-------- Available data --------

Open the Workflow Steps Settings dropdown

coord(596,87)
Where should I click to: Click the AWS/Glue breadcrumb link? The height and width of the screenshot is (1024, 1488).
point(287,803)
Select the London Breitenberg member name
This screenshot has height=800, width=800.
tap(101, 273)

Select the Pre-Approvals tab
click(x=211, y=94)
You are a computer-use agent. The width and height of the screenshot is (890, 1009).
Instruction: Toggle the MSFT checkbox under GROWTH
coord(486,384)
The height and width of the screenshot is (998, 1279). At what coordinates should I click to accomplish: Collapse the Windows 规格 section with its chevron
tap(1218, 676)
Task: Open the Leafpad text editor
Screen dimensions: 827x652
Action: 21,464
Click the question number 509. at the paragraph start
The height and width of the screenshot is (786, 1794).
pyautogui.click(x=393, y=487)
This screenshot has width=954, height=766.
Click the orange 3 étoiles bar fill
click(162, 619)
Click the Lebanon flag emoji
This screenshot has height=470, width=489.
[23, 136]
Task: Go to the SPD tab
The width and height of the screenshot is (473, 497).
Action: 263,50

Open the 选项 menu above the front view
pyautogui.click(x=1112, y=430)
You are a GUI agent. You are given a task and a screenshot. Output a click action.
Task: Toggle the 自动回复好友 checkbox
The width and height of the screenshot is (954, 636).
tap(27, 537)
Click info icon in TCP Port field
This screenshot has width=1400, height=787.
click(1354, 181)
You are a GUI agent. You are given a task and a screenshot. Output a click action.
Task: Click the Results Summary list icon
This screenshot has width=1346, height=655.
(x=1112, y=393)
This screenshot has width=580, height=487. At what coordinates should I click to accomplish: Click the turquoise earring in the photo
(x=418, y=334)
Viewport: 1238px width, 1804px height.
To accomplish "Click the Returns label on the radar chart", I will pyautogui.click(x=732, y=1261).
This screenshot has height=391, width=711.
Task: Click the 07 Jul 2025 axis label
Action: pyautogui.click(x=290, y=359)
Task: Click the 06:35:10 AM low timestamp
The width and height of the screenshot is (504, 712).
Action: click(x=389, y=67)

--------

* **What the exercise asks**: Retyping the data above exactly and in full is the task.

* **Exercise answer**:
Open the Workflow Steps Settings dropdown

coord(596,87)
Where should I click to: Click the AWS/Glue breadcrumb link? The height and width of the screenshot is (1024, 1488).
point(287,803)
Select the London Breitenberg member name
This screenshot has height=800, width=800.
tap(101, 273)

Select the Pre-Approvals tab
click(x=211, y=94)
You are a computer-use agent. The width and height of the screenshot is (890, 1009).
Instruction: Toggle the MSFT checkbox under GROWTH
coord(486,384)
The height and width of the screenshot is (998, 1279). At what coordinates should I click to accomplish: Collapse the Windows 规格 section with its chevron
tap(1218, 676)
Task: Open the Leafpad text editor
Screen dimensions: 827x652
Action: 21,464
Click the question number 509. at the paragraph start
The height and width of the screenshot is (786, 1794).
pyautogui.click(x=393, y=487)
This screenshot has width=954, height=766.
Click the orange 3 étoiles bar fill
click(162, 619)
Click the Lebanon flag emoji
This screenshot has height=470, width=489.
[23, 136]
Task: Go to the SPD tab
The width and height of the screenshot is (473, 497).
Action: 263,50

Open the 选项 menu above the front view
pyautogui.click(x=1112, y=430)
You are a GUI agent. You are given a task and a screenshot. Output a click action.
Task: Toggle the 自动回复好友 checkbox
The width and height of the screenshot is (954, 636).
tap(27, 537)
Click info icon in TCP Port field
This screenshot has width=1400, height=787.
click(1354, 181)
You are a GUI agent. You are given a task and a screenshot. Output a click action.
Task: Click the Results Summary list icon
This screenshot has width=1346, height=655.
(x=1112, y=393)
This screenshot has width=580, height=487. At what coordinates should I click to accomplish: Click the turquoise earring in the photo
(x=418, y=334)
Viewport: 1238px width, 1804px height.
To accomplish "Click the Returns label on the radar chart", I will pyautogui.click(x=732, y=1261).
This screenshot has height=391, width=711.
Task: Click the 07 Jul 2025 axis label
Action: pyautogui.click(x=290, y=359)
Task: Click the 06:35:10 AM low timestamp
The width and height of the screenshot is (504, 712).
Action: click(x=389, y=67)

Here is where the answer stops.